“Someone once told me that time was a predator that stalked us all our lives. But I rather believe that time is a companion, who goes with us on the journey, and reminds us to cherish every moment, because they’ll never come again. What we leave behind is not as important as how we lived. After all, Number One, we’re only mortal.”
– Captain Jean-Luc Picard, Star Trek: Generations
With the passing of time, things change. People and experiences flow in and out of our lives. Autumn leaves fall and new ones take their place in Spring. Even the ground beneath our feet is moving. None of us ever truly have control — we’re all simply sailing through time, hoping for fair winds and powering through whatever life might give us. But some things are best left unchanged. Those abstract concepts that my brain can’t help but return to. Love, and family, and even friends.
Painful as it is to admit, I am not the best friend a person can have. It’s just that between spending time with my wife, caring for our daughter, and maintaining my photo business… I kinda don’t have much time for friends. Even if I made time, they would be at the bottom of my priority list, because I’d really rather just spend every precious weekend with my family. I miss my wife when she’s working on weekdays. I miss our girl when I’m shooting sessions. I even miss just having some “me” time, playing videogames. It’s hard for anyone to compete with these things, so I suppose I’d prefer not asking anyone to try.
One thing that I do sometimes wish I had were co-workers. The solo-freelancer life I’ve lived for a decade is a quiet one. There is no lunch-room banter about how the work is going, or small talk about life with the new guy down the hall. Because it’s just me running this thing, being my own boss, clerk, editor, blogger and photographer, headphones on and hunkered in front of a computer with an 18 month old sleeping in the other room. If you google “lonely creative freelancer”, there’ll be plenty of articles about it, and they’re true: This is a pretty lonely line of work.
Being very introverted, the solitude is intoxicating, and often addicting, but I know it’s bad for my overall mental health. I can feel it if I go too long without a session, as I ask myself “How do I talk to adults again?” just before I introduce myself in person to a family.
And that’s why being out there and getting to talk with every day people is a big deal for me. You are my co-workers. And my bosses, in certain ways. I’m grateful for every one of you who will let me be a part of your stay here.
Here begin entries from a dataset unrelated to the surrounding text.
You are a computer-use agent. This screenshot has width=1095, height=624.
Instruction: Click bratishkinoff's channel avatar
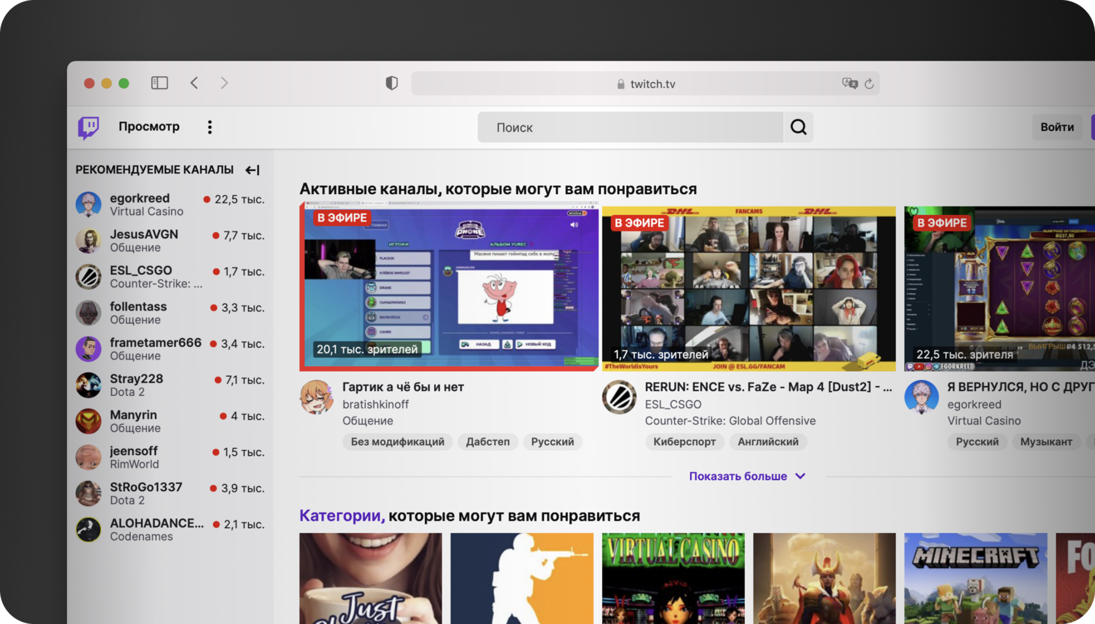click(317, 397)
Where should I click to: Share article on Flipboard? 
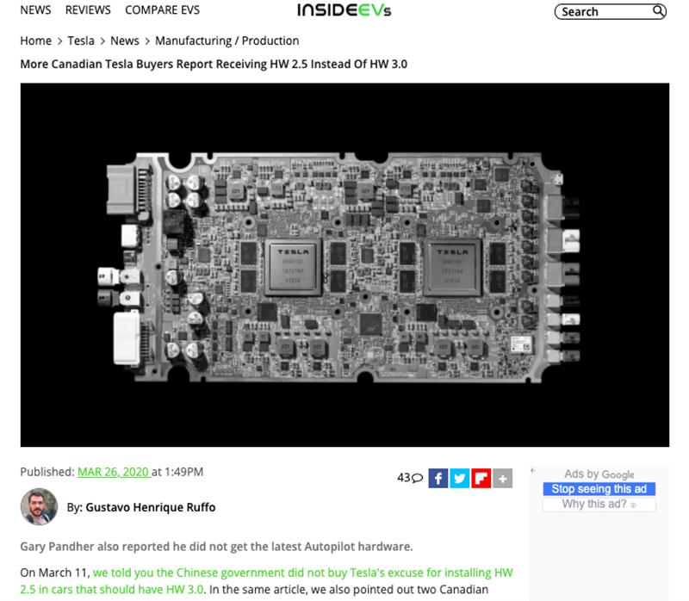pyautogui.click(x=481, y=478)
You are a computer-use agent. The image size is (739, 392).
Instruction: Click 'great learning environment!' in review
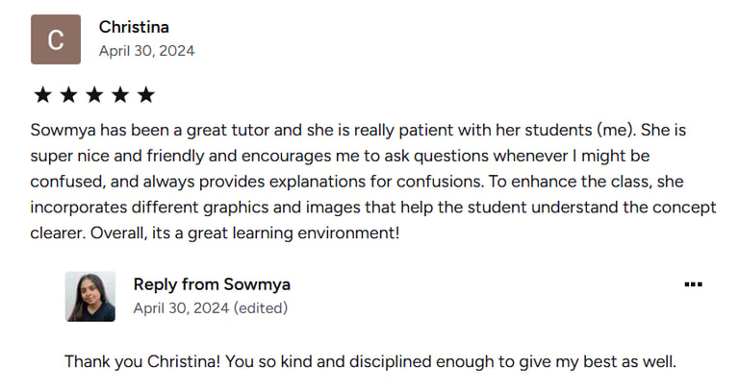293,233

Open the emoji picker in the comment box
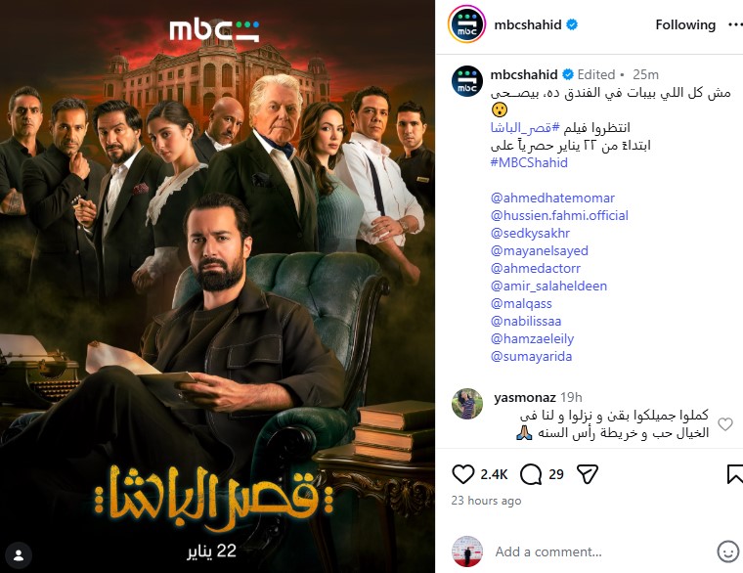(727, 551)
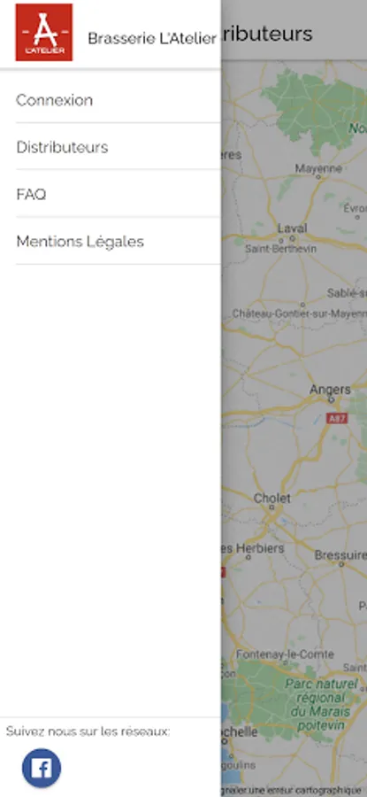The width and height of the screenshot is (367, 797).
Task: Tap the Château-Gontier-sur-Mayenne map label
Action: [300, 313]
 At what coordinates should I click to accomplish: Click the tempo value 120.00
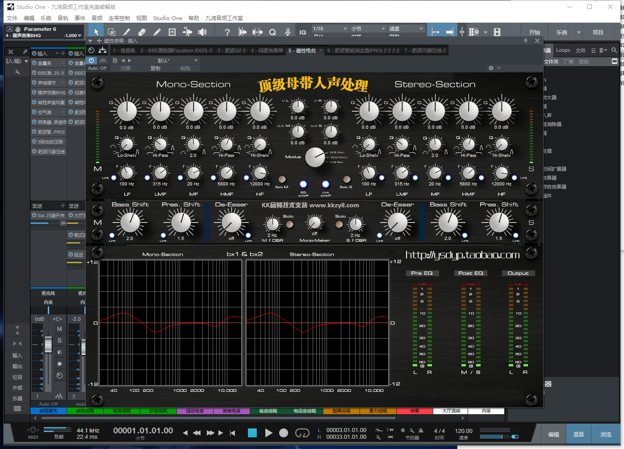click(x=464, y=431)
Similarly, it was awesome to see my old elementary school buddy, Alex, and it was wonderful to meet his family during this particular session! A lot has changed in both of our lives — obviously we’re both grown up a bit, both married, and we’re both Dads — and yet funnily enough we’re both roughly the same people we were back then. The biggest memory I have from those days was swapping Nintendo 64 games with him, and sure enough, we’re still geeky, and still nice guys. Time changes a lot of things but it hasn’t changed those, apparently. 🙂
I suspect he’s still smarter than I am, too. Ah well.